DATA UNDER STUDY section start
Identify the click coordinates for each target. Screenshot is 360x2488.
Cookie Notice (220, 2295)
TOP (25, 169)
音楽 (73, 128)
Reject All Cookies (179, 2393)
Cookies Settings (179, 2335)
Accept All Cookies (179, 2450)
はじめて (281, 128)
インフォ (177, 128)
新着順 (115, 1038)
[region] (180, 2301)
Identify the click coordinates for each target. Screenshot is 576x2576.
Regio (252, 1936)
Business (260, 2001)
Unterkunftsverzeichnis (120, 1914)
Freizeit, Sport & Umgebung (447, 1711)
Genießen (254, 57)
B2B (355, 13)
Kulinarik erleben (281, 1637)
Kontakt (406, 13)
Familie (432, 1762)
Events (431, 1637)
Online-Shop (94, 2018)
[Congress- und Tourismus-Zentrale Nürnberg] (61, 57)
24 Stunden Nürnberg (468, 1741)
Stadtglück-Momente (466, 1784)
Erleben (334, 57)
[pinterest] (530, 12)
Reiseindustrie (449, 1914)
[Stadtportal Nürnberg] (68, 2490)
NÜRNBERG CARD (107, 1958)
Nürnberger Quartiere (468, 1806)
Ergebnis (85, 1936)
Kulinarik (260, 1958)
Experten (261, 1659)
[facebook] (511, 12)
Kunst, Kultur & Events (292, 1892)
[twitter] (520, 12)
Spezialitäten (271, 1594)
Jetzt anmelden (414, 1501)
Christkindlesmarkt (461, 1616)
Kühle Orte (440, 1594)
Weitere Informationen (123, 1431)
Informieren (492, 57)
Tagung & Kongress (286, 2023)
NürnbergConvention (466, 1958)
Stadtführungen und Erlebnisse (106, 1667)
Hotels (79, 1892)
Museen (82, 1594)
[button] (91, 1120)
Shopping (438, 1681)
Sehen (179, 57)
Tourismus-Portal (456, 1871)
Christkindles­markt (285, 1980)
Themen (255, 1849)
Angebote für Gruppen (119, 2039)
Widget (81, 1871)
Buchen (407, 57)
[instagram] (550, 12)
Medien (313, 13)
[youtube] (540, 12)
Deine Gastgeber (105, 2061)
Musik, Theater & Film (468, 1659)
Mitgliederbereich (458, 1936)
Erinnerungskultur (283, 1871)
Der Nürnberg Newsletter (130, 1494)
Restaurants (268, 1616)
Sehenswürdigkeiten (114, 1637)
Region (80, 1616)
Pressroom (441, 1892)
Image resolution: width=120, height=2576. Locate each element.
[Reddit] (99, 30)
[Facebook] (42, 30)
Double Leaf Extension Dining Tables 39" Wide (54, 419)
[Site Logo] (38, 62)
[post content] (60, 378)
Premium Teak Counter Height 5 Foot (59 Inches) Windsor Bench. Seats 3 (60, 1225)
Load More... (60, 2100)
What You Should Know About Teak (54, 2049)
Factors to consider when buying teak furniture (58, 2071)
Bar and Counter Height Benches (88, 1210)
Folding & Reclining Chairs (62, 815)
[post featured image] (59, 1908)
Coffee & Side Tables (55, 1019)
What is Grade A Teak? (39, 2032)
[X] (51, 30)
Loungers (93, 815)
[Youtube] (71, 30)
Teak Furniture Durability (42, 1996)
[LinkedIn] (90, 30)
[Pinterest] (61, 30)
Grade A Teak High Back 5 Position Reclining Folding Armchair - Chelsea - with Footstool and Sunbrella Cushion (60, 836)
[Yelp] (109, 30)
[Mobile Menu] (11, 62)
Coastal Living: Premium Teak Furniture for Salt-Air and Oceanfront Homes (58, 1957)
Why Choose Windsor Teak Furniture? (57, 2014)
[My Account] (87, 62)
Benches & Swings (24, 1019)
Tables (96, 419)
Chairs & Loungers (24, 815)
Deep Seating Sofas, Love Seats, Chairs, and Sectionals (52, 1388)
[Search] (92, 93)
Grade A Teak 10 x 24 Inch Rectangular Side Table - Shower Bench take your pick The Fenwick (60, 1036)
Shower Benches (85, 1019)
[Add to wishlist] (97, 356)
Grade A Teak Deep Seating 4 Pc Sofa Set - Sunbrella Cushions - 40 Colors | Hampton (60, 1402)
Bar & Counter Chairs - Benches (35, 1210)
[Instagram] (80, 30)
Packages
DATA UNDER STUDY section end
EXERCISE INSTRUCTIONS: Where the listing above reaches the line that contains "Jetzt anmelden (414, 1501)", start retyping, and finish with the line that contains "[youtube] (540, 12)"; reproduce those lines exactly and no others.

REPLY TO THE EXERCISE:
Jetzt anmelden (414, 1501)
Christkindlesmarkt (461, 1616)
Kühle Orte (440, 1594)
Weitere Informationen (123, 1431)
Informieren (492, 57)
Tagung & Kongress (286, 2023)
NürnbergConvention (466, 1958)
Stadtführungen und Erlebnisse (106, 1667)
Hotels (79, 1892)
Museen (82, 1594)
[button] (91, 1120)
Shopping (438, 1681)
Sehen (179, 57)
Tourismus-Portal (456, 1871)
Christkindles­markt (285, 1980)
Themen (255, 1849)
Angebote für Gruppen (119, 2039)
Widget (81, 1871)
Buchen (407, 57)
[instagram] (550, 12)
Medien (313, 13)
[youtube] (540, 12)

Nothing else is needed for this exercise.